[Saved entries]
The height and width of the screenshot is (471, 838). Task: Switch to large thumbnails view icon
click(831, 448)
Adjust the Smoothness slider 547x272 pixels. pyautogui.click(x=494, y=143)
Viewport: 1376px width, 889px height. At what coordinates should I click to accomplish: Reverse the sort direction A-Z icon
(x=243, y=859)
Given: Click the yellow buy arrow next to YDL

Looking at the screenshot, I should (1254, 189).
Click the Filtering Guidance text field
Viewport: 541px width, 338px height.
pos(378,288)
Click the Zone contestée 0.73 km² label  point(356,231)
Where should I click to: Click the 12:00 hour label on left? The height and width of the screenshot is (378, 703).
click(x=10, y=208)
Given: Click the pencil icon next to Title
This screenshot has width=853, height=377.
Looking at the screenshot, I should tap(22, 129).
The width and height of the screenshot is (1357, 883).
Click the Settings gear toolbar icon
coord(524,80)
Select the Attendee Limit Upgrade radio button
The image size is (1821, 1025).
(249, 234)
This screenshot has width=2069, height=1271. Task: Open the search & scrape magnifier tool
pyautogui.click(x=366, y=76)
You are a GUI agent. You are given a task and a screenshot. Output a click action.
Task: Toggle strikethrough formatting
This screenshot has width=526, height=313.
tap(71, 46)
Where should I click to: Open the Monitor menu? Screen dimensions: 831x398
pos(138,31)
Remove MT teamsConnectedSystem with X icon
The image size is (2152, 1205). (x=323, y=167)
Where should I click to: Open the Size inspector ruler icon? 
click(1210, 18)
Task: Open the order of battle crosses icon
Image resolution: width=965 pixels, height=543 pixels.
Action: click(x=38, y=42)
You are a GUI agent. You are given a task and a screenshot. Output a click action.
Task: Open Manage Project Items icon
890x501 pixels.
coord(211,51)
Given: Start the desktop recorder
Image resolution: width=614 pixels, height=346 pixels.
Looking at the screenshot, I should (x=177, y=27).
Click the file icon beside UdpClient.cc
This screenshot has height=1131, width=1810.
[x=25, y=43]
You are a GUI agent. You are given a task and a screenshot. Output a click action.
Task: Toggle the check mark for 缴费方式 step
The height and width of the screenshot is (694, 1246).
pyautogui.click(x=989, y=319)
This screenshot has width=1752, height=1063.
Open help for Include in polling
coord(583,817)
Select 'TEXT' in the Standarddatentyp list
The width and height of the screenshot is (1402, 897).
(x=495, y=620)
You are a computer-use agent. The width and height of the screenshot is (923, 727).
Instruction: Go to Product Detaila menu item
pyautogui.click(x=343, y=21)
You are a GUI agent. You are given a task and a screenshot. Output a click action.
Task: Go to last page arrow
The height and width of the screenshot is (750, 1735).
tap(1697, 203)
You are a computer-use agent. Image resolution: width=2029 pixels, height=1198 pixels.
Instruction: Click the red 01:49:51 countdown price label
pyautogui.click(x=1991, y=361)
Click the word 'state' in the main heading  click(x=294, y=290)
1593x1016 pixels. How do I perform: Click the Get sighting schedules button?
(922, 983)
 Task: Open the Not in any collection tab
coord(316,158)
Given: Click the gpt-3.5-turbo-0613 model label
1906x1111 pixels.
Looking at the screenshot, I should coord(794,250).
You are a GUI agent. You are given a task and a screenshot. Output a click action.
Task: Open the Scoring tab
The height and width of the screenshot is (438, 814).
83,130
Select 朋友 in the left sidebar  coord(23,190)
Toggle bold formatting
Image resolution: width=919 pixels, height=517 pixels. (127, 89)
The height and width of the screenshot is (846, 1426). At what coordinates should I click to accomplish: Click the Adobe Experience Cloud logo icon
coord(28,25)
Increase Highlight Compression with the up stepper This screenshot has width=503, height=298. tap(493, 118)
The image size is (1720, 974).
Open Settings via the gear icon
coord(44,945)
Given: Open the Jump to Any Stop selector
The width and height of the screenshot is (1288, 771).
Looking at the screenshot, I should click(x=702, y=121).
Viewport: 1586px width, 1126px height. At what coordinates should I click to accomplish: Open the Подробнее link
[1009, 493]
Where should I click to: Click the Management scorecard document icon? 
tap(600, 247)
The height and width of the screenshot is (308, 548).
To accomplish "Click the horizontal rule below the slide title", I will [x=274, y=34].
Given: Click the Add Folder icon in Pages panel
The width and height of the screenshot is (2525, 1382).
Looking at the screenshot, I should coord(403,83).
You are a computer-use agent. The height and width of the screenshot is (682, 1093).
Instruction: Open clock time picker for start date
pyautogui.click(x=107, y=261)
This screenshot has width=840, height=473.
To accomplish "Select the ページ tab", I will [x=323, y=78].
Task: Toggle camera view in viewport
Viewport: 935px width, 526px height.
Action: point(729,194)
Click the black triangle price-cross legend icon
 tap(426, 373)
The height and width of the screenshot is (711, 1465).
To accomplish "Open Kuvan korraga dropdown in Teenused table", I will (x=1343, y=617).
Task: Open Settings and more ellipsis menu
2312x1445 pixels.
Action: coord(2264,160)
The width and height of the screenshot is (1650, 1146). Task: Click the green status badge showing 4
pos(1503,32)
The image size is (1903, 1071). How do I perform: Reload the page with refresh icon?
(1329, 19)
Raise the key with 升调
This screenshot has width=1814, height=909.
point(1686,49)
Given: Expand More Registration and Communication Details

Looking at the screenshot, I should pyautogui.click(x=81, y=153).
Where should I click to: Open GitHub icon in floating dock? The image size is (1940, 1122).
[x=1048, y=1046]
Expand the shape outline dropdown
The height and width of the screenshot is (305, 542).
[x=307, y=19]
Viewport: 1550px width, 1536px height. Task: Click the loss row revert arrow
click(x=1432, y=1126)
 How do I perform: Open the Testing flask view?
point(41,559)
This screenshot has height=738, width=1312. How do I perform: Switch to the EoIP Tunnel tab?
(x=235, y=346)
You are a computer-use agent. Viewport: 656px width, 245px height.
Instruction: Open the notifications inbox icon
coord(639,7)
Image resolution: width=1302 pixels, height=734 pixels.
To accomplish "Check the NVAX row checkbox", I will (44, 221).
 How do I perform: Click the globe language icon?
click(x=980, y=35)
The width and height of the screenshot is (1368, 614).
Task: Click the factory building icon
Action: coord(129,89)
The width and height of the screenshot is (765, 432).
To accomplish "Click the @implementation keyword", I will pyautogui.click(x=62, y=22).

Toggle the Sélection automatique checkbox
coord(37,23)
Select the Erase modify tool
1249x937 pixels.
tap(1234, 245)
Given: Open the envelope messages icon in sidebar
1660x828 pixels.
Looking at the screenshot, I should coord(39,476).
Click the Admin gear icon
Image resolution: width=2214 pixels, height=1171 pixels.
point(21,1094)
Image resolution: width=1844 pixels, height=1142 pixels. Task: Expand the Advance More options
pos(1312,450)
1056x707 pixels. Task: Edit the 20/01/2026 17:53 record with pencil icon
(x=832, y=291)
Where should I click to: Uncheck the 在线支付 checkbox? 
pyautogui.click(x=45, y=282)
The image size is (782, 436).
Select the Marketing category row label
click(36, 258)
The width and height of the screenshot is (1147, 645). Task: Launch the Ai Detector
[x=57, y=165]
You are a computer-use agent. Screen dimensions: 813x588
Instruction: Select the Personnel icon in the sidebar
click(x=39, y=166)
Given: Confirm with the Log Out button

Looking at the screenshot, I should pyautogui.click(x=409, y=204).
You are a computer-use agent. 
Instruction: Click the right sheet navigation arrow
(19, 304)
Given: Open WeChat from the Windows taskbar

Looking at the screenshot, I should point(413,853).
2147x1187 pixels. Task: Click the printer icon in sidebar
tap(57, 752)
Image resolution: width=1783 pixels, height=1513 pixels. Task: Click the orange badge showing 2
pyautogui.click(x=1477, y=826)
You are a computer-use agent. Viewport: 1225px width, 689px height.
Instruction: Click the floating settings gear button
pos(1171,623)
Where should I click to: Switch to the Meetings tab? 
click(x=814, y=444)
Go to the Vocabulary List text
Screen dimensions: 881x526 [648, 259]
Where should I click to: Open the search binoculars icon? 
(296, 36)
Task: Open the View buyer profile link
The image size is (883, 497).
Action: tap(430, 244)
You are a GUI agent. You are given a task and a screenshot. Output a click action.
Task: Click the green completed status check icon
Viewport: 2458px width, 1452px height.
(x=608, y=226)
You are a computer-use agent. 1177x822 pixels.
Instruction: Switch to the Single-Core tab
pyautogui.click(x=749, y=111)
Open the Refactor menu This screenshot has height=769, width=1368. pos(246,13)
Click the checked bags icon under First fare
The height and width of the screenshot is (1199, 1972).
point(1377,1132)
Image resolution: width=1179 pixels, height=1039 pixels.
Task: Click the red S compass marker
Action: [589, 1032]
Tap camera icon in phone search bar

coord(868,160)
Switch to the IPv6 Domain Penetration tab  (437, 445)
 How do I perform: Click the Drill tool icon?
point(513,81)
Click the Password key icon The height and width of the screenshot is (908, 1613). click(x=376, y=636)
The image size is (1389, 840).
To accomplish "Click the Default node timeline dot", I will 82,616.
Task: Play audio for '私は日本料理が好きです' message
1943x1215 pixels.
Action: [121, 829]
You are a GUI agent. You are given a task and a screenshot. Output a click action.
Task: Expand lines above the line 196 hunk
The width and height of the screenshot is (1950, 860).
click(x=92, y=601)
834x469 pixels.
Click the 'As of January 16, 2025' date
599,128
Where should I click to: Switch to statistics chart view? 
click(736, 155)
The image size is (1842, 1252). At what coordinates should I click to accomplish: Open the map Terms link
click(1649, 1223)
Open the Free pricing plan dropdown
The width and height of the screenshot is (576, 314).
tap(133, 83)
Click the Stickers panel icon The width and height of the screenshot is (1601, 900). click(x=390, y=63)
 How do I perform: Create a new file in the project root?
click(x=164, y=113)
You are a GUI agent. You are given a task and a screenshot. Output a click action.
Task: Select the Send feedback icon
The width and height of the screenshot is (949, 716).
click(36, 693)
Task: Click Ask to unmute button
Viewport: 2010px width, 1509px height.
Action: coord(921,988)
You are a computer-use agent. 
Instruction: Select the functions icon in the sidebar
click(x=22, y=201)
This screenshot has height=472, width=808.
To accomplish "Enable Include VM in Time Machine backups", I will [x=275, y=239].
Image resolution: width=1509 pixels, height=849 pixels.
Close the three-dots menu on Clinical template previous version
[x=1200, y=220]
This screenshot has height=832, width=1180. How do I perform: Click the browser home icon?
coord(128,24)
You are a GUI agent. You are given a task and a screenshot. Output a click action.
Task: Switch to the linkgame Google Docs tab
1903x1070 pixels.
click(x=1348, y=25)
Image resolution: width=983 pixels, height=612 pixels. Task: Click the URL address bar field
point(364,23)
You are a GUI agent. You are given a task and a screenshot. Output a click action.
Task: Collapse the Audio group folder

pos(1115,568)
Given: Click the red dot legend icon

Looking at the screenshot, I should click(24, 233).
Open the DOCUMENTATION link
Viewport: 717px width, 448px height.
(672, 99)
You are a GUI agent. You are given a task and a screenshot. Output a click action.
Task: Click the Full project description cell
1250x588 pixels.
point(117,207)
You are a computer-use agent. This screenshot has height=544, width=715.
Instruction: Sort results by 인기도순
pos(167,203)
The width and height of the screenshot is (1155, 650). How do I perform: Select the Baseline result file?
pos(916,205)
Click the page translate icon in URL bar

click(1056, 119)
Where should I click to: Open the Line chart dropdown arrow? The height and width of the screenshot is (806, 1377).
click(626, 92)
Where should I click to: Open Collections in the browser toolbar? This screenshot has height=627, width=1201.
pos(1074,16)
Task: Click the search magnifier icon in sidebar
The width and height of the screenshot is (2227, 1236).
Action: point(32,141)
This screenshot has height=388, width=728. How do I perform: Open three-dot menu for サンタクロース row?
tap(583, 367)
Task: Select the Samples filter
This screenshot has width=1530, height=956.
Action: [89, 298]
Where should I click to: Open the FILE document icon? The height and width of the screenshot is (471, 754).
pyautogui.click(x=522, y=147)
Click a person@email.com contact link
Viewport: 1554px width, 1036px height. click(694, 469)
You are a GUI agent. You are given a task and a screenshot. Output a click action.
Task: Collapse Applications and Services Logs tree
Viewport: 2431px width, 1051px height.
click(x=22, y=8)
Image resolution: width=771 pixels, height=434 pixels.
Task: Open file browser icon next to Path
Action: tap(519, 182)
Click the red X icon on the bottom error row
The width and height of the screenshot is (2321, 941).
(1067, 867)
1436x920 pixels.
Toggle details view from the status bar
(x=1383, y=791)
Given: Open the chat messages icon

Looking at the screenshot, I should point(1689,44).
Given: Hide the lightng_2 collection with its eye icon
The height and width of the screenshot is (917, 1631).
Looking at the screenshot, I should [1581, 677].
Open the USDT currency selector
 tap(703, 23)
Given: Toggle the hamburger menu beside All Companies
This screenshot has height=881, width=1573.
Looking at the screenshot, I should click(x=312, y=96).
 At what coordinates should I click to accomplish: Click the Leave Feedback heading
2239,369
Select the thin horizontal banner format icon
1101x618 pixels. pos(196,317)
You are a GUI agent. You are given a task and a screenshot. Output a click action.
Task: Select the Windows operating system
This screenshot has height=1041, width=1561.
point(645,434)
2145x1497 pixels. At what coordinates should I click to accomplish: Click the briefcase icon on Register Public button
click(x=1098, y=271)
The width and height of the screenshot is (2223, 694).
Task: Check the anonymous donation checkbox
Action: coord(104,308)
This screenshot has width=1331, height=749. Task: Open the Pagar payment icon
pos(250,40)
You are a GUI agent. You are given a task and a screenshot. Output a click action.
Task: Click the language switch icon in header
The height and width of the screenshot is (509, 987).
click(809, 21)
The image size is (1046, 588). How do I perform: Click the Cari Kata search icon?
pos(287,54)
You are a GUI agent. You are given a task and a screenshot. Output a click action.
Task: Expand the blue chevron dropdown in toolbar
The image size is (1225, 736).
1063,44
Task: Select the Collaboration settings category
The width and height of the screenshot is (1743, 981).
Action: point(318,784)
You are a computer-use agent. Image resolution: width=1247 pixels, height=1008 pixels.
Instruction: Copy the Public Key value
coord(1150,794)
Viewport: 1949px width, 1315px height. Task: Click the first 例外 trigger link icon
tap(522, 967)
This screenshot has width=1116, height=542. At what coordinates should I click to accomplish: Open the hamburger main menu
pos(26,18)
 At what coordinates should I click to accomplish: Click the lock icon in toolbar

• **Work order**
Return the entries above unchanged, starting at the first line and stopping after the line with "The width and height of the screenshot is (1357, 883).".

• **Solution to the problem**
The height and width of the screenshot is (471, 838). Task: Switch to large thumbnails view icon
click(831, 448)
Adjust the Smoothness slider 547x272 pixels. pyautogui.click(x=494, y=143)
Viewport: 1376px width, 889px height. At what coordinates should I click to accomplish: Reverse the sort direction A-Z icon
(x=243, y=859)
Given: Click the yellow buy arrow next to YDL

Looking at the screenshot, I should (1254, 189).
Click the Filtering Guidance text field
Viewport: 541px width, 338px height.
pos(378,288)
Click the Zone contestée 0.73 km² label  point(356,231)
Where should I click to: Click the 12:00 hour label on left? The height and width of the screenshot is (378, 703).
click(x=10, y=208)
Given: Click the pencil icon next to Title
This screenshot has width=853, height=377.
Looking at the screenshot, I should tap(22, 129).
The width and height of the screenshot is (1357, 883).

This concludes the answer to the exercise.